::: Exercise data

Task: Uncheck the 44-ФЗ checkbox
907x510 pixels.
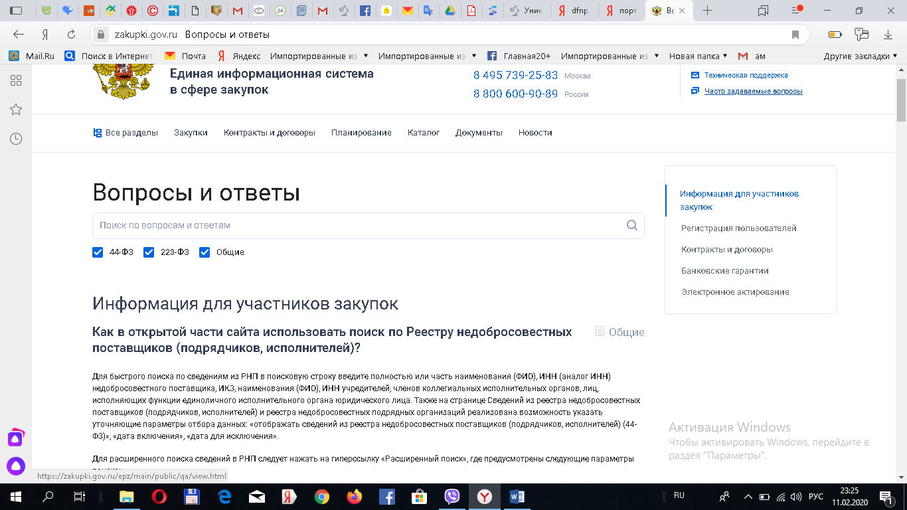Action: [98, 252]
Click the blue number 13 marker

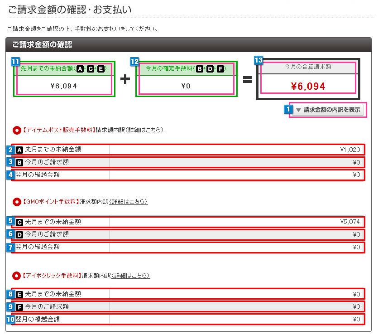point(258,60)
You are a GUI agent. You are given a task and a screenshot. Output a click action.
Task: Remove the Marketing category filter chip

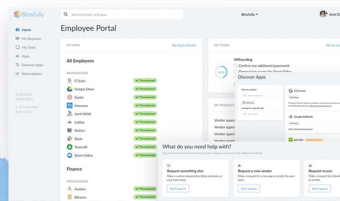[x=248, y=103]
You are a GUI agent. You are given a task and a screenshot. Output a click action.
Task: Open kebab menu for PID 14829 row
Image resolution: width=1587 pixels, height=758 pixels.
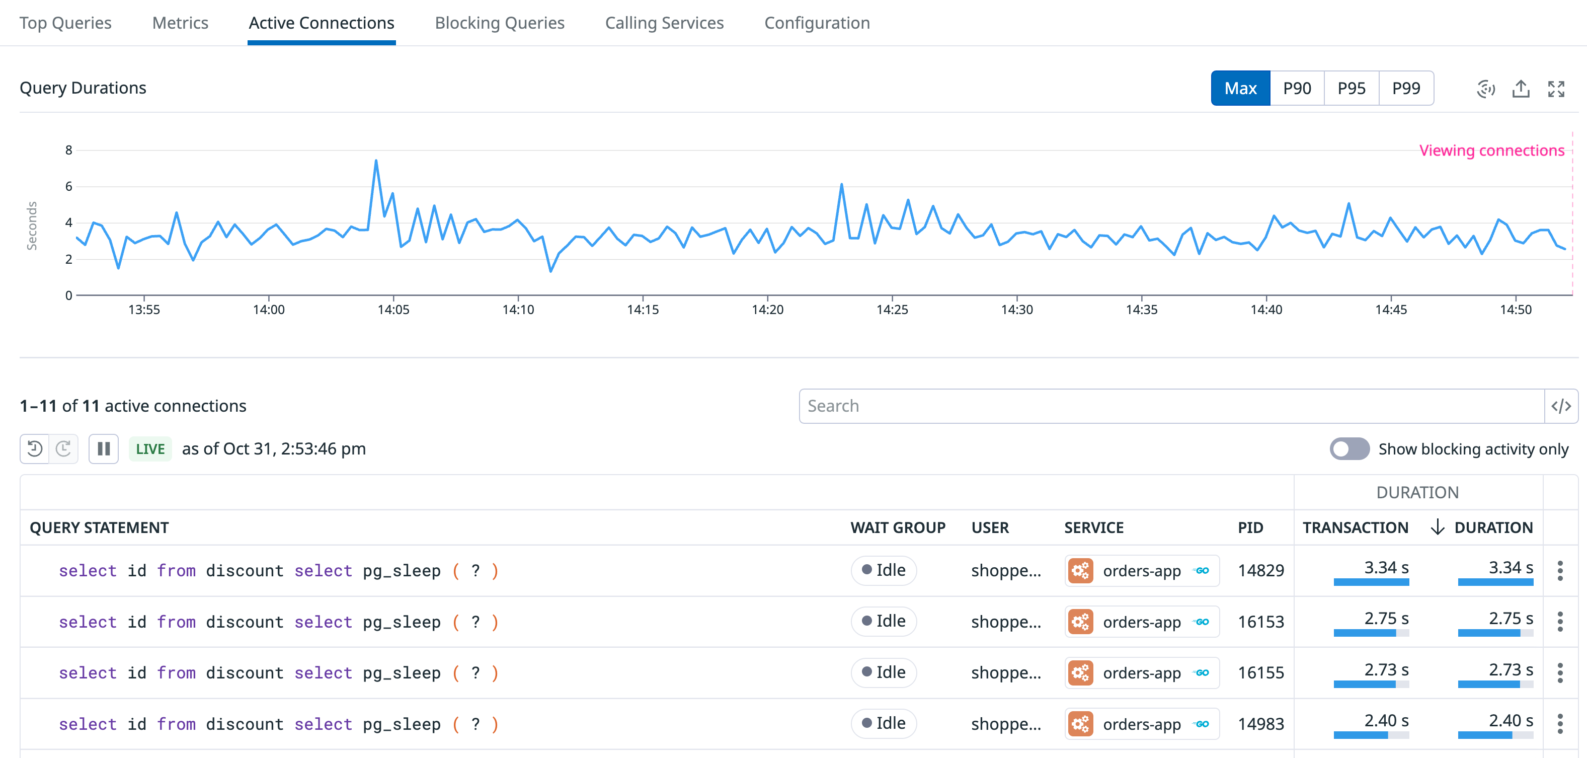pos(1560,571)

::::::
::: Exercise data

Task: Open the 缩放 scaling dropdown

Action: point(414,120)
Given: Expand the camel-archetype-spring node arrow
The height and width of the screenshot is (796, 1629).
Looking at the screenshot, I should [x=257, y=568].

::::::

- Exercise directions: Copy out the records word for word, starting at the line that contains "Task: Open the 缩放 scaling dropdown" and ending at the line that contains "Looking at the", with both of those lines included.

- Final result:
Task: Open the 缩放 scaling dropdown

Action: point(414,120)
Given: Expand the camel-archetype-spring node arrow
The height and width of the screenshot is (796, 1629).
Looking at the screenshot, I should [x=257, y=568].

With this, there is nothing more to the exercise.